▼

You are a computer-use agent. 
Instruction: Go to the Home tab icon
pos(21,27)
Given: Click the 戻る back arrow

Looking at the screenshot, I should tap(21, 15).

▲

Task directions: The records above need to be retyped in full, exactly as they stand.

Worked solution:
You are a computer-use agent. 
Instruction: Go to the Home tab icon
pos(21,27)
Given: Click the 戻る back arrow

Looking at the screenshot, I should tap(21, 15).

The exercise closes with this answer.